Manchmal steckt sogar Süßes in Päckchen, die den Sekretär des Osterhasen erreichen - eine Anfechtung für Schokoliebhaber Dunker. "Da muss ich mich kräftig zurückhalten - ich werde schon vom Angucken dick", bedauert er. Übrigens: Wer noch vor dem Fest Antwort aus Ostereistedt haben möchte, sollte seinen Brief bis Ende März auf den Weg bringen. "Den Absender nicht vergessen und deutlich schreiben, sonst klappt das nicht", bittet Dunker.

Wunschzettel mit Bestellnummer der Artikel

Geantwortet wird mit Vordrucken, die mit Sonderstempeln geschmückt sind. Sonst wäre die Postflut nicht zu bewältigen. Doch gelegentlich greift Dunker selbst zur Feder. Das geschah in der Vergangenheit immer dann, wenn es um persönliche Probleme ging.
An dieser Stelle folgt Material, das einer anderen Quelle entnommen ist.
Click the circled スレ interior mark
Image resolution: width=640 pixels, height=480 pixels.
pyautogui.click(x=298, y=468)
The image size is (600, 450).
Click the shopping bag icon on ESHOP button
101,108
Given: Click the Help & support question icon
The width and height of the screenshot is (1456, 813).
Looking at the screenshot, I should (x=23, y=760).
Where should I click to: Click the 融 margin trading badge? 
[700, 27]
Ihn und sein Team bewegten bisher Briefe, in denen Kinder den Osterhasen beispielsweise um Gesundheit für die Oma oder einen Job für den Vater baten.
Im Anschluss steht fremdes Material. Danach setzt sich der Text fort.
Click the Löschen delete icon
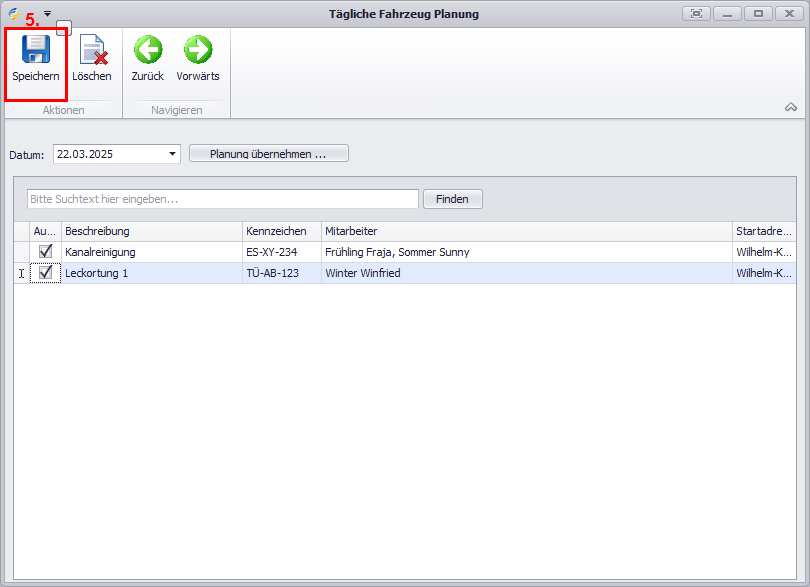This screenshot has height=587, width=810. pyautogui.click(x=92, y=51)
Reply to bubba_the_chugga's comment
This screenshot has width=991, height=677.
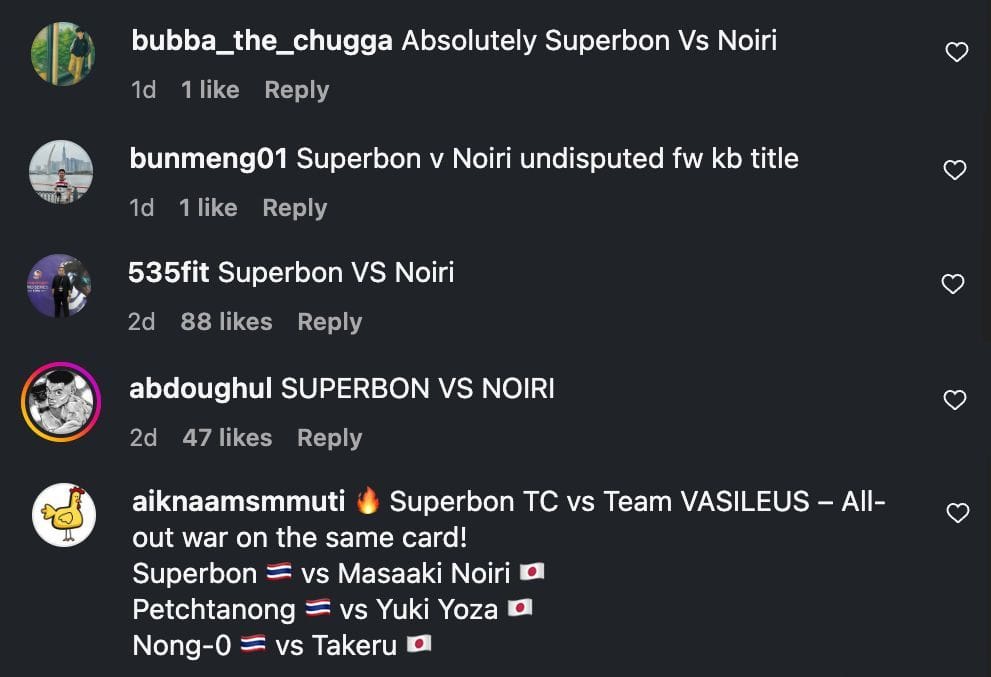point(296,90)
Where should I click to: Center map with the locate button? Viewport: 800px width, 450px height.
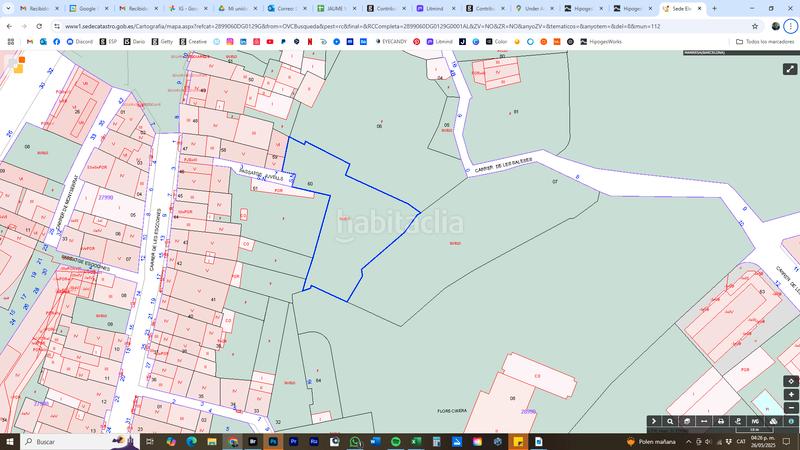tap(790, 381)
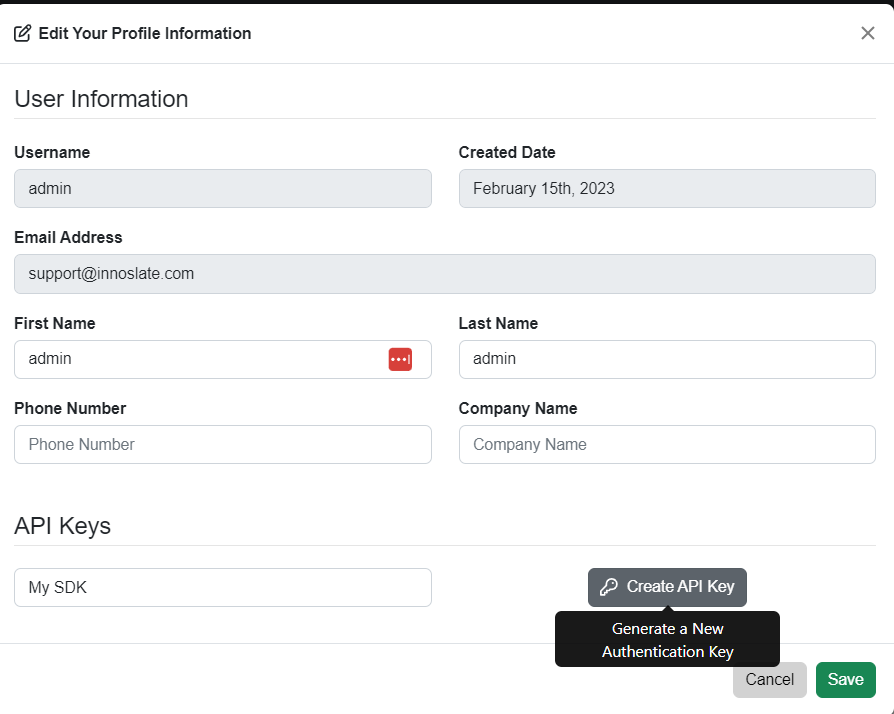Image resolution: width=894 pixels, height=714 pixels.
Task: Click the API Keys section heading
Action: click(x=62, y=526)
Doch meistens geht es um andere Dinge, werden Wunschzettel den Briefen beigelegt. "Wünsche gab es schon immer", bilanziert der "Mann der ersten Stunde, Herbert Fitschen. "Aber mit der Zeit wurden sie größer." Auch heute wünschten sich die meisten Kinder ganz traditionell Nester mit bunten Schokoeiern, ergänzt Dunker. Er habe aber den Eindruck, dass die Länge der Wunschzettel über die Jahre zugenommen habe.

"Heute sind es oft Wünsche wie zu Weihnachten: Fahrräder, Spielkonsolen und sogar lebende Pferde", sagt die rechte Hand des Osterhasen. In der jüngeren Geschichte haben Kinder sogar die Bestellnummer ihrer Wünsche aus dem Spielzeugkatalog notiert oder einen Ortsplan beigelegt. Damit Hanni Hase garantiert zu ihnen findet.